Intermingled with my current thoughts about strategy is a related term: focus. Piggybacking off that is figuring out what it is you want to accomplish, or what it is you want your user to do. I am seeing that this is getting lost in some of the projects I work on.

Clients understandably don’t know how to get the user to accomplish tasks. They only know what they want the user to do—for example, buy a product. Our job as web designers and developers is to make it easier for users to complete the tasks the client wants them to complete, while also making it useful and desirable.

It is also our job to figure out what the client wants to accomplish. Surprisingly, this is not always communicated by the client. For example, a client may say build me a shopping cart, so you build a shopping cart. But what the client doesn’t tell you is that they really want to push one particular product. So your design gives all products equal weight, and doesn’t do what the client really wants.

Is that really your fault? Yes. Understanding the goals of the client, working with the client to define a strategy, and keeping the final product focused on that strategy is your job as a designer or developer.

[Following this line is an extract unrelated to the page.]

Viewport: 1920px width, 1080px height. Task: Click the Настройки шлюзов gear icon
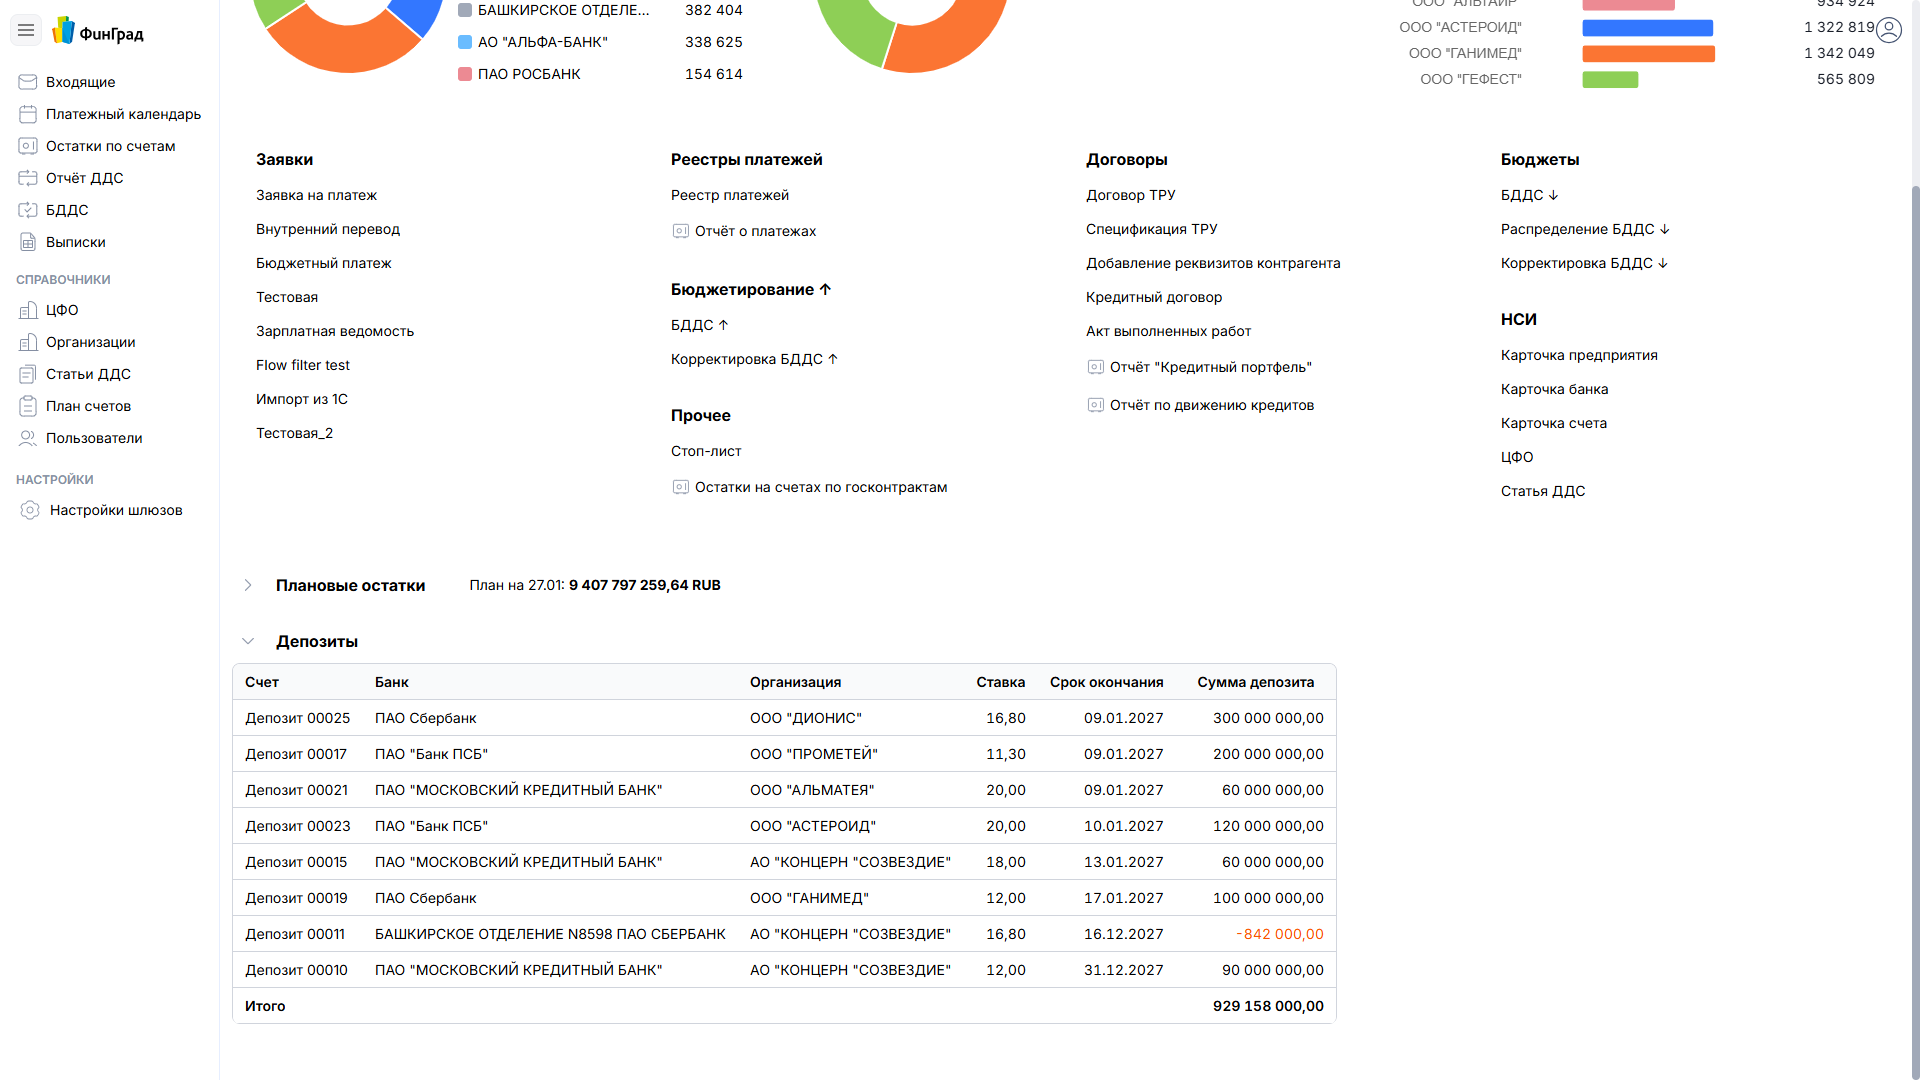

If you’re not doing that, you’re not really helping the client.

A great example of focusing on a goal can be seen at cre824. If you cannot determine what they want you to do within a few seconds, you’re probably using JAWS to read this post. What makes the blatant call to action really work is the design of the “Register Now” text. It’s the largest link I can recall ever seeing, and yet somehow it doesn’t seem out of place.

It’s obvious they clearly defined the goal of the page, and focused on making that as clear and easy to find as possible. And through the strong design, it works.

As that dude is Star Wars said, “Stay on target…stay on target.” And if you don’t know what your target is, pull the hell up and get out of there until you know what you’re doing. It will save the life of your work.